Ryan spends most of his time alone at the local waterfall because it’s the only thing that makes him feel alive. He’s sixteen, post-suicidal, and trying to figure out what to do with himself after a stint in a mental hospital. Then Nicki barges into his world, brimming with life and energy, and asking questions about Ryan’s depression that no one else has ever been brave enough—or cared enough—to ask. Ryan isn’t sure why he trusts Nicki with his darkest secrets, but that trust turns out to be the catalyst that he desperately needs to start living again.
It’s hard to pinpoint just one thing about Try Not to Breathe that’s good when all of it is good, down to its characters, plot and writing.
Like many YA books dealing with suicide, Try Not to Breathe takes place after the suicide (or, in this case, suicide attempt) itself. As the reader, you stick around for the reveal of the details of Ryan’s attempt, of Nicki’s motives, of Ryan’s family’s guilt. And when the reveal happens? All I can say is Wow. Each thing that beats down Ryan, that keeps him behind his “glass” is so unexpected, but not in an out-of-this-world way; it’s instead in a very, very painfully realistic way.

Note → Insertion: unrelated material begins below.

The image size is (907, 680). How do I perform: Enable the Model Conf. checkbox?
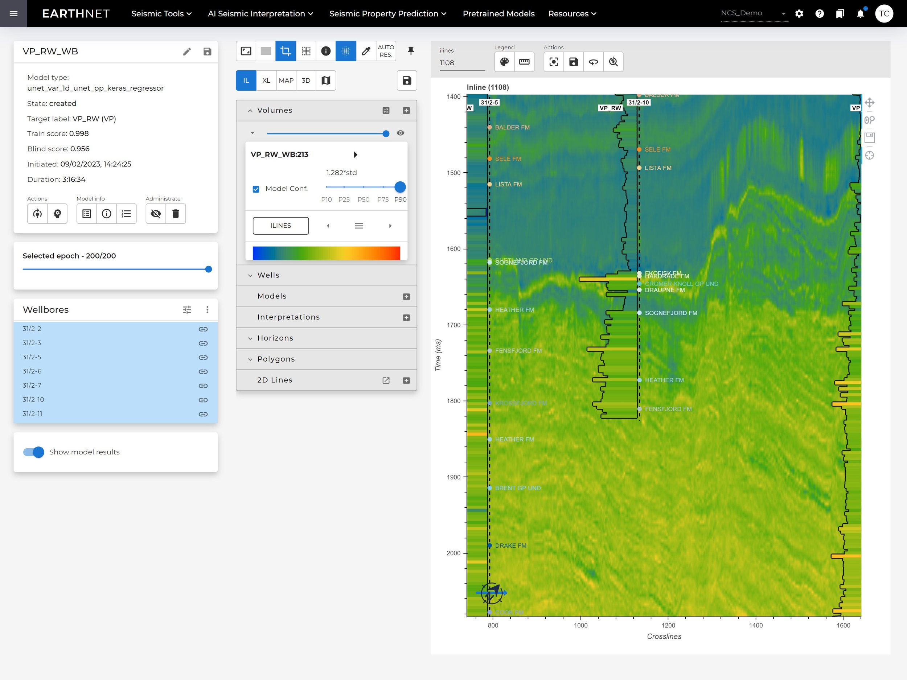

Hubbard captures both the innocence and magic of Ryan’s and Nicki’s youth, exploring the miniscule negatives that spawn and grow in teenagers’ minds. Ryan’s perspective is limited when it comes to himself, but leaves little to the imagination regarding his parents and friends, so you’re never left wondering or hanging. It’s this closeness to the characters that’s so appealing and effective – no matter how little their problems seem at face-value, you end up coming to an understanding that you didn’t think would be possible. You’ll probably want to give them a hug. I know I did.
The only downside for me is Ryan’s recurring need to be reassured through touch. While at first touching (no pun intended), it grew stale very quickly, as if the message it presented was being drilled into my head. I wanted this aspect of him to linger, but not in such a way that his story seems to rely on it. If left me wanting (or expecting) more from him.
But, most importantly, this is a book to savor, not rush through.
[Side note: This was one of the few books I was able to actually read while also listening to music. I found that it worked really well with “Something In the Way” by Nirvana, and “Wonderwall” by Oasis.]